La guardia de Jonás, de Jack Cady

Toda la colección Insomnia, dedicada a la literatura de terror contemporánea, es un festín para cualquiera que disfrute pasando miedo. Abarca desde el gore pornográfico de Graham Masterton (El hijo de la bestia), el homenaje a Lovecraft que supera al homenajeado (Extraños eones, de Emilio Bueso) o la road movie apocalíptica y descarnada (Pronto será de noche, de Jesús Cañadas). Como no solamente de sangre y vísceras vive Satán, sino también de poesía, destacaremos aquí la novela de Jack Cady.

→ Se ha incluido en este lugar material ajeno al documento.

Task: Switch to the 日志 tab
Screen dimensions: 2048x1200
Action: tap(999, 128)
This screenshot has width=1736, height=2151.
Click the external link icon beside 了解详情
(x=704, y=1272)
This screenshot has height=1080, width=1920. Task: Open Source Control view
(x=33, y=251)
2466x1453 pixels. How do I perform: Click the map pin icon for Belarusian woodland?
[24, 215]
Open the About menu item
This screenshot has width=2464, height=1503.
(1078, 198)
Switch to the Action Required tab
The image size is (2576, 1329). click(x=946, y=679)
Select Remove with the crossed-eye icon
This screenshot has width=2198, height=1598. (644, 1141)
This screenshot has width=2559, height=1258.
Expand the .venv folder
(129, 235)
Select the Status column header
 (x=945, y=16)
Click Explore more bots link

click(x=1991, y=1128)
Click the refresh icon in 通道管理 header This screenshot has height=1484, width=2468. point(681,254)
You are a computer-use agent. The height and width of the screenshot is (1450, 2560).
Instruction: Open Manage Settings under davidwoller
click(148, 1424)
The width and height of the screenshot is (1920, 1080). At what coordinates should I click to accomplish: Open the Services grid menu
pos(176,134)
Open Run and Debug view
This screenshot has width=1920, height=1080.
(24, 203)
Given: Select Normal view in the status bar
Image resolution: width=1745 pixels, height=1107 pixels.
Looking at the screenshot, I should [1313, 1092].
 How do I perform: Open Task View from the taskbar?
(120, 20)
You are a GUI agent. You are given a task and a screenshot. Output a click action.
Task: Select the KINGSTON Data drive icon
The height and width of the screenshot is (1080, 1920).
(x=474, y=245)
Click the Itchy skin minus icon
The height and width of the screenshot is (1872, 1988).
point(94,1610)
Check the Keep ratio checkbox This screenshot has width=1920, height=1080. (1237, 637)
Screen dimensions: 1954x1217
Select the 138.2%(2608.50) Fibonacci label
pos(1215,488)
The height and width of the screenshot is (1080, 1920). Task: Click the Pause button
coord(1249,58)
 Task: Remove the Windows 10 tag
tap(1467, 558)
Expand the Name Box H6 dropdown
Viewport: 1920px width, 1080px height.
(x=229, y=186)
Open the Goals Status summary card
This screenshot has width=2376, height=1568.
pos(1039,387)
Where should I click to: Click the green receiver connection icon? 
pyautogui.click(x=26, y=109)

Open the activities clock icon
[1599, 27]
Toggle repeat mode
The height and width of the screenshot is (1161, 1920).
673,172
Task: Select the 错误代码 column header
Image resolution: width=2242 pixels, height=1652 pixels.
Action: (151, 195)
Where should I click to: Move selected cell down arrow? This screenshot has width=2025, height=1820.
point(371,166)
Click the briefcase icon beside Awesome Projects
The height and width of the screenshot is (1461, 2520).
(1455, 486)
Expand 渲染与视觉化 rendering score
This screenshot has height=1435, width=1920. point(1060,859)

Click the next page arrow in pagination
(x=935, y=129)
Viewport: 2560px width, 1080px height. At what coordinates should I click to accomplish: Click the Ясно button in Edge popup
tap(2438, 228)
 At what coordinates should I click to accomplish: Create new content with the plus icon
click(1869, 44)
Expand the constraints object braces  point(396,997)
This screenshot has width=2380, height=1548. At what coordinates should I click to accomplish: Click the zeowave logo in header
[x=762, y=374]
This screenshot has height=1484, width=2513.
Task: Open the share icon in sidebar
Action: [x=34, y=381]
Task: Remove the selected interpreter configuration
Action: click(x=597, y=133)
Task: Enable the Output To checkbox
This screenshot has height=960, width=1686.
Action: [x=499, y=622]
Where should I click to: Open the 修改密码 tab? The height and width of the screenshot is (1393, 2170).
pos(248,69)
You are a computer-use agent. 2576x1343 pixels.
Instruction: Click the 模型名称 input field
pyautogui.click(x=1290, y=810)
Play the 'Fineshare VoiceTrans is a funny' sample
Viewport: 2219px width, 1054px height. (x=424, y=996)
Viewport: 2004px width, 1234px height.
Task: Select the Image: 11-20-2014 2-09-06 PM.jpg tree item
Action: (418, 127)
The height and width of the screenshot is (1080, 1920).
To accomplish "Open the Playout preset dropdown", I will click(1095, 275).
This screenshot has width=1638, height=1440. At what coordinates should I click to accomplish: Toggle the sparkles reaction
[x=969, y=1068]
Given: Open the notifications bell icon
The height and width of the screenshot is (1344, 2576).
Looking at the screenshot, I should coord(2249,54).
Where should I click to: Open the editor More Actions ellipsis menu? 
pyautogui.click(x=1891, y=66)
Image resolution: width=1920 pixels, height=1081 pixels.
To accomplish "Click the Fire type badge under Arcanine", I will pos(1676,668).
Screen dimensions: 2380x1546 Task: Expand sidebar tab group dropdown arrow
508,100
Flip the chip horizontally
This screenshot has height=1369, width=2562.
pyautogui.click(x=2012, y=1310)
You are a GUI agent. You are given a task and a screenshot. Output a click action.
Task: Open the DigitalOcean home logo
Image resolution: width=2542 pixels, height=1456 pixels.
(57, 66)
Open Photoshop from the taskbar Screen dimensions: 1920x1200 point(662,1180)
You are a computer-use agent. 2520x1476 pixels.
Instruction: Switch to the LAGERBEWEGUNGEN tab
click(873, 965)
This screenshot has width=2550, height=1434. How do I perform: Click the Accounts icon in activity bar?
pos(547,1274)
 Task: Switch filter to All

Los relatos marinos de fantasmas muchas veces dan lugar a grandísimos poemas en prosa, y este es uno de los mejores. No da miedo, es cierto, pero resulta ser lo que un sabio fumando en pipa definiría como alta literatura.

Indian Country, de Dorothy M. Johnson

Hay muchas razones por las que, guiados por los prejuicios, podrían rechazar este pequeño librito. Son relatos ambientados en el salvaje Oeste, un género ya pasado de moda cuando Franco inauguraba pantanos. Además, son relatos que dieron pie a grandes películas del género, así que se podría considerar que no hay razón para leerlos. Harían mal. Serían desgraciados sin saber la causa de su desdicha. Porque, aparte de que tanto El hombre que mató a Liberty Valance como Un hombre llamado caballo son totalmente distintos y hasta opuestos a las películas que inspiraron —más modernos, aún más rebosantes de vida, aún más poéticos—, el resto de la colección compite sin dificultad con la mejor narrativa breve que se haya escrito en inglés en los siglos XX y XXI.

El trampero, de Vardis Fisher

Y, para no quedarse en el formato corto, den el salto al novelón. Da igual que hayan visto Las aventuras de Jeremiah Johnson; esta novela —en la que se basa la película— es aún mejor. Grandiosa como los parajes por los que vagan el trampero y las tribus indígenas que lo persiguen. Rebosante de humanidad, de exaltación, de crueldad. Un argumento de peso con el que demostrar que el cine nunca podrá alcanzar el nivel intelectual que puede lograr la literatura.

Musgos de una vieja factoría, de Nathaniel Hawthorne

«El joven Goodman Brown», incluido en este volumen, es el mejor relato corto que se haya escrito en lengua inglesa. Ah, de acuerdo, es una afirmación muy seria y tajante, y quizás no la compartan quienes no gocen con las descripciones de aquelarres, quienes no hayan meditado sobre el poder del mal y la omnipresencia del diablo, que mora incluso en los púlpitos y los confesionarios; quizá la desprecien quienes estén seguros de que fue Dios quien ganó el combate y desterró a Lucifer a los infiernos más profundos. Da igual. Es un cuento sensacional y —junto con «Rip van Winkle», que también pueden encontrar en el volumen La leyenda de Sleepy Hollow, de Washington Irving— el mejor exponente de que a principios del siglo XIX se hacía una literatura atemporal, que no ha perdido un ápice de fuerza en los doscientos años transcurridos.

Noctuario, de Thomas Ligotti

Quienes piensen que la literatura de terror es un género menor, una lectura entretenida con la que pasar las horas entre chapuzón y chapuzón a la orilla del mar —¡iä, iä, Cthulhu fhtagn!—, intenten adentrarse en la complejidad de las narraciones de Ligotti. Oscuro, ambiguo, denso. Hay quien defiende que, en literatura, el mejor estilo es aquel que no se nota. Otros sostenemos que lo realmente difícil al escribir narrativa es tener un estilo propio, identificable, y que además sea el sostén de la historia que se está contando. Léanlo para entender del todo lo que queremos decir.